Alexandria City Council member Canek Aguirre: “I’ve really struggled this week. It’s the thing that keeps on coming up in my mind is from talking to friends and listening to interviews, people just saying that it’s broken them. And when when someone says that they’ve been broken, I mean you don’t even know how to respond to that, it’s such a powerful emotion and feeling. You know, basically, all you could do in a situation like that is try and sit next to someone, put your hand on the shoulder, just be there with them in the moment. And you know, don’t want to forget while we’re trying to process everything, we have to realize  – and thank you Madam Chair for your comments on the ways transportation affects equity in our lives, because it is extremely important, and I would encourage all my my colleagues and elected officials, to take a review of the policies that all of our police departments have, whether it’s use of force, data transparency, or many other things that we potentially could do to try and address this.

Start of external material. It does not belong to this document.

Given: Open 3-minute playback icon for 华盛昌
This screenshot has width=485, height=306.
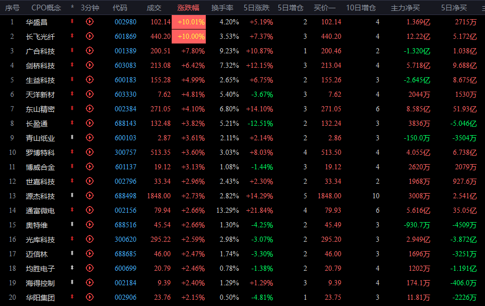Looking at the screenshot, I should (x=89, y=22).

Because at the end of the day, if we’re not changing human behavior and not changing the policies that we have, then we’re really not going to be able to move forward. What we need to do is create a new normal.”

Fairfax County Board Chair Jeff McKay: “Thank you to my colleagues for expressing themselves. I think it’s important that we do that. I will say that in Fairfax County, we have a One Fairfax equity policy. And when I describe that to the public, I tell them that it’s a deliberate racial and social justice equity lens under which we make every decision that we should make as a county government. And I use the example, always, of simple decisions like where you put a bus stop, to much more complex decisions about what your budget priorities are. That’s the spectrum under which we should be looking under that lens to make sure what we’re doing is equitable. And I had a constituent of mine who approached me one time and he said, you know, the bus stop thing really sunk in with me. Because as a low-income person who grew up in Fairfax County, my dad used to walk to the bus every day to get to work. And he used to tell me if he didn’t have access to transit, he wouldn’t have access to a job. And none of the things that we take for granted too often would be afforded to us. And so we need to think about transit as a transit organization – we’re here as a transit organization – we need to think about transit as an equalizer, as a human service, as a connection to our economy, giving an opportunity for all people to connect to our economy. We’re in a pandemic. For many people, this is how they connect to health care services. And so, if we really are to build a bridge forward towards racial and social equity, a key component of that is how we think about transit and how we factor transit into literally what could be a life-changing situation for so many families in Northern Virginia. And so as we reflect on this hard time –  all of us are doing that – we need to move forward with these thoughts in mind intentionally as we make policy decisions. And things as simple as where we put a bus stop. And so thank you for giving me a moment to express that and to remind ourselves of the enormous important task that all of us as elected officials have to promote equity.”